Tuesday, 2 August 2011

Expand your mind with runner beans - not the TV



I've just carried out the first runner bean harvest of the year here at Marshside Acres. Yes, a major task involving a lengthy journey across the rolling fields in an expensive 4x4 but someone's got to do it and I'm afraid the recession and the immigration authorities did for the asylum-seekers we laughingly referred to as gardeners.

I've been picking runner beans since I was knee high to, well, to a runner bean stalk and it's a fascinating experience. Why? Because you soon discover that planting runner beans will solve the world's food shortage problems because the supply of runner beans is infinite. Blimey! I hear you say, that's a far-fetched notion if ever I heard one, and that's putting it politely. But let me explain. The thing is that however many you pick and however long you spend doing it, you never pick them all: go back again and there's always more. Ergo, there is no end to the supply of runner beans. QED.

I appreciate this may be wasted on those of you without a runner bean plantation but I urge you next spring to get some these little marvels in the ground and see for yourselves that I am right. Making this discovery will raise you to a higher level of consciousness and bring you closer to a more complete understanding of the universe than even Professor Brian Cox could ever hope to achieve. Never mind the Large Hadron Collider, just reach for the large bean colander!

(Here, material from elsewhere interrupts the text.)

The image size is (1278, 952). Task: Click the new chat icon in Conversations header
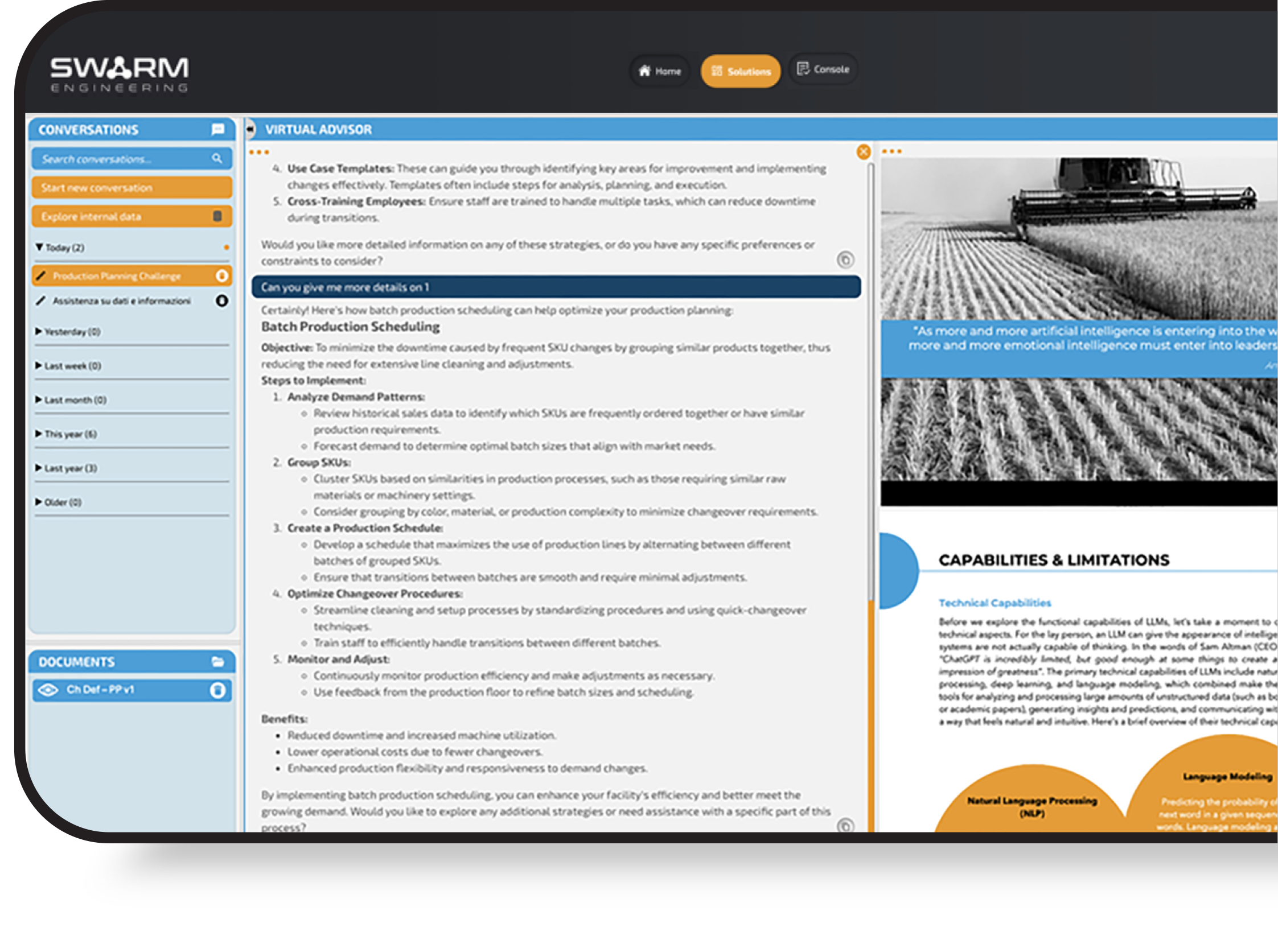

Speaking of the mighty PBC brings me on to TV. Just to be clear, Marshside blog is a big fan of the Oldham Oracle but there was another scientist type on the box the other day who let the side down badly. Can't remember his name (and too lazy to look it up) but the programme in question was called "the Code". It was all about numbers and purported to show us how the world is held together by extraordinary mathematical patterns. I'm a big fan of numbers so was looking forward to this but it really was poor.

The programme lasted an hour I think but I could be wrong as it felt like days and in any case could have been condensed into 5 minutes. I won't bore you but it included such tosh as trying to suggest that the proportions of Chartres cathedral were based on the ratios between the frequencies represented by musical notes. This rather ignores the fact that in the 13th century they would have had no idea what a sound wave was, what a frequency was or that an octave sounds the way it does because the frequency exactly doubles each time you go up an octave. Plus, I'm pretty sure they used different musical scales in those days and that terms like "perfect fourth" and "major third" hadn't been invented.

So what am I saying? It's more evidence of dumbing down, is what. We read today that a worryingly large proportion of children leave primary school without mastering the 3Rs. What they've been taught for those 6 years or so is a mystery but they probably go on to make TV programmes like "the Code". I suggest that they could do worse than a lesson on "examine the Marshside blog hypothesis on the runner bean: is it true or is the writer a blogging idiot?"

Think about it over lunch and eat up your runner beans while you're about it - there's plenty more where they came from!